Formation and Characterisation of the Silver Hydride Nanocluster Cation [Ag3H2((Ph2P)2CH2)]+ and Its Release of Hydrogen

Multistage mass spectrometry and density functional theory (DFT) were used to characterise the small silver hydride nanocluster, [Ag3H2L]+ (where L=(Ph2P)2CH2) and its gas‐phase unimolecular chemistry. Collision‐induced dissociation (CID) yields [Ag2HL]+ as the major product while laser‐induced dissociation (LID) proceeds via H2 formation and subsequent release from [Ag3H2L]+, giving rise to [Ag3L]+ as the major product. Deuterium labelling studies on [Ag3D2L]+ prove that the source of H2 is from the hydrides and not from the ligand. Comparison of TD‐DFT absorption patterns obtained for the optimised structures with action spectroscopy results, allows assignment of the measured features to structures of precursors and products.

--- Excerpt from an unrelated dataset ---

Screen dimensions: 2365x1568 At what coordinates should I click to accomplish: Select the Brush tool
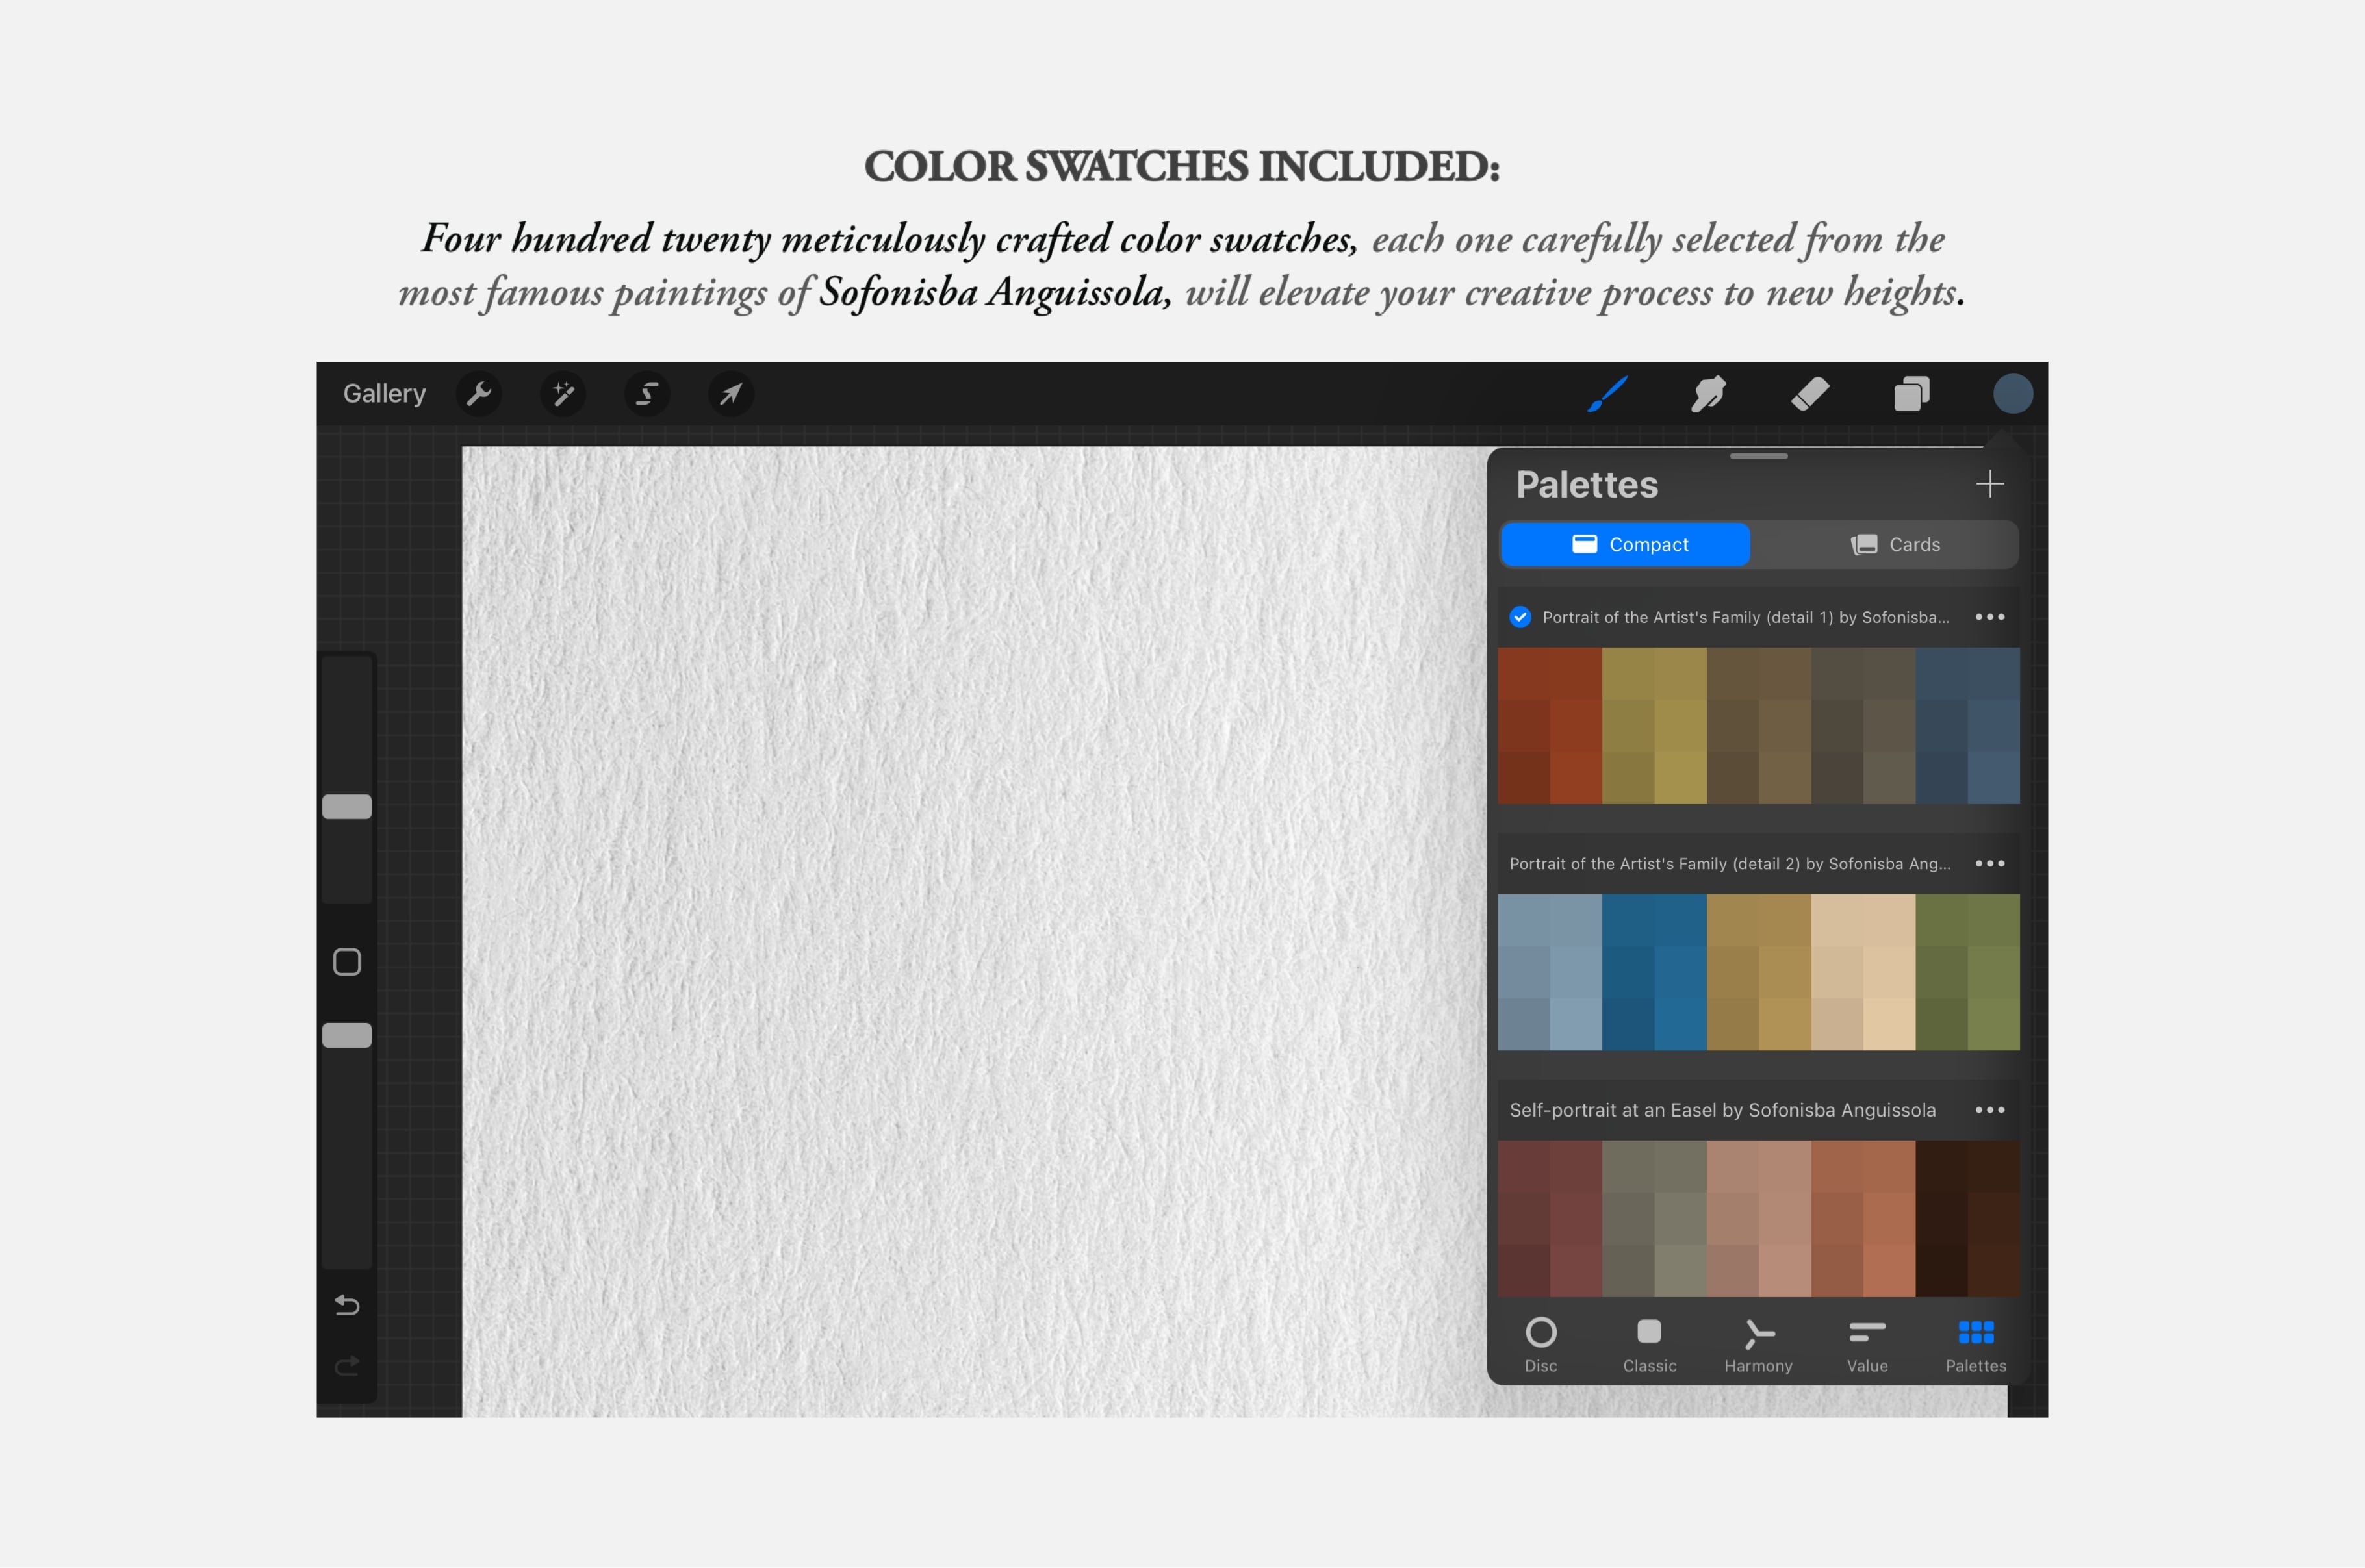click(1609, 393)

Molecular dynamics “on the fly” reveal that AgH loss is favoured in the ground state, but H2 formation and loss is preferred in the first excited state S1, in agreement with CID and LID experimental findings. This indicates favourable photo‐induced formation of H2 and subsequent release from [Ag3H2L]+, an important finding in context of metal hydrides as a hydrogen storage medium, which can subsequently be released by heating or irradiation with light. A light touch: Experiment and theory provide the first example of a photochemical triggered formation and release of hydrogen from a small metal hydride cluster in the gas phase. Molecular dynamics “on the fly” reveal that AgH loss is favoured in the ground state, but H2 formation and loss is preferred in the first excited state S1 (see figure), which is in agreement with experimental findings.